▶ _PASAJE EXTRAÍDO_
⁂
Es el título original del nuevo libro del gonzo (loco y anárquico) y maravilloso escritor norteamericano Thomas Pynchon, The bleeding-edge, del 2013, traducido ahora al español como Al límite, sobre el mundo de los empresarios puntocom, los hackers y los capitalistas de riesgo y, al mismo tiempo, sobre el mundo previo al atentado del 9/11. (Como Gravity’s Rainbow fue la novela de la segunda guerra mundial -o del aceleracionismo posmoderno, según lo define Noys en Malign Velocities. Accelerationism & Capitalism, 2014-, Vineland, la de la saudade del hippismo, y Vicio propio, la Chinatown de Polanski vista con los ojos de un dragón de California.)
Para ello ha creado una heroína, Maxine Tarnow (Tarnow de soltera, Loeffler de casada), investigadora de delitos económicos actualmente sin licencia, y sin marido. Maxine, exinvestigadora, CFE sin licencia para ejercer, vive en la Upper West Side, NY.
⁂
▶ _TAREAS DEL EJERCICIO_
**1)** Repite de forma literal la parte del pasaje sobre Al límite que va desde "Es el título" hasta "dragón de California.)", ambos incluidos.
**2)** Indica si cada afirmación concuerda con el pasaje sobre Al límite. Responde sí o no y cita las palabras del pasaje que lo deciden. (a) La obra original de Thomas Pynchon es de 2013. (b) Maxine Tarnow tiene licencia para ejercer. (c) Maxine vive en la Upper West Side.
**3)** Prolonga el pasaje sobre Al límite a partir de su última oración.

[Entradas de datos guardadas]
⁂
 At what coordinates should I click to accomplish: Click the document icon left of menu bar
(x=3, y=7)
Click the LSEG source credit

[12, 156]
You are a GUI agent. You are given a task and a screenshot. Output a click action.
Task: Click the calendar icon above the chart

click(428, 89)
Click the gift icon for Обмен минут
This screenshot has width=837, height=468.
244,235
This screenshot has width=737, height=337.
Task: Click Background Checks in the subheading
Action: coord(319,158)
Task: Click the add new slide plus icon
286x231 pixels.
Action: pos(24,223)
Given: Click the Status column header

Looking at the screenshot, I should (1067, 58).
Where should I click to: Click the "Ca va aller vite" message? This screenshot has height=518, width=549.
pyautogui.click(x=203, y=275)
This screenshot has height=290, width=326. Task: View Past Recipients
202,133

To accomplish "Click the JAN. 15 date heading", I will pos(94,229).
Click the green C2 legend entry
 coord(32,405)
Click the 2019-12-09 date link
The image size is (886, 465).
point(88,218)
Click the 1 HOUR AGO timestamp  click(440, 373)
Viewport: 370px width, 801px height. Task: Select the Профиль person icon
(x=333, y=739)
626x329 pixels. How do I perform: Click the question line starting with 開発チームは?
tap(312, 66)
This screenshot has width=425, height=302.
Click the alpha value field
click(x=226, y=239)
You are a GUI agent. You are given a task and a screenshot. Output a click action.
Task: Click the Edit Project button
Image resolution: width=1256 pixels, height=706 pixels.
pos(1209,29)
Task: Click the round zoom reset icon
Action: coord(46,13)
⁂
▶ _RESPUESTAS NUMERADAS_
**1)**
Es el título original del nuevo libro del gonzo (loco y anárquico) y maravilloso escritor norteamericano Thomas Pynchon, The bleeding-edge, del 2013, traducido ahora al español como Al límite, sobre el mundo de los empresarios puntocom, los hackers y los capitalistas de riesgo y, al mismo tiempo, sobre el mundo previo al atentado del 9/11. (Como Gravity’s Rainbow fue la novela de la segunda guerra mundial -o del aceleracionismo posmoderno, según lo define Noys en Malign Velocities. Accelerationism & Capitalism, 2014-, Vineland, la de la saudade del hippismo, y Vicio propio, la Chinatown de Polanski vista con los ojos de un dragón de California.)

**2)**
(a) Sí: "The bleeding-edge, del 2013".
(b) No: "CFE sin licencia para ejercer".
(c) Sí: "vive en la Upper West Side, NY".

**3)**
Son días hipersensibles al afecto, a la lujuria y a las apps. Pero tiene dos hijos a los que lleva todos los días al colegio judío, Otto Kugelblitz School. A través de ellos descubre el mundo de los videojuegos, donde el quid en boga es disparar –«mamá, hemos inhabilitado la opción gore»– sin sacar sangre al sospechoso. Y ese mundo infantil del asesinato impune la llevará a DeepArcher, aplicación de unos geeks californianos emigrados (con la idea inicial de ir, no al Upper West Side, donde son vecinos de Maxine, sino a la Silicon Alley novayorquina) cuya ética hacker -mejorar una aplicación con contribuciones colectivas, liberar el código fuente, todo gratis- se tambalea ante las sumas astronómicas que los ejecutivos vivillos como Gabriel Ice les sacuden en la cara.
A lo largo de la novela, Maxine recorre la city (portando su Beretta Tomcat) investigando por qué alguien compra empresas quebradas o a punto de quebrar en la era de la burbuja de los puntocoms y cruzándose en ese trance más bien anodino con pandillas de friquis y hombres que la calientan en vistas de su renovada austeridad sexual post-separación.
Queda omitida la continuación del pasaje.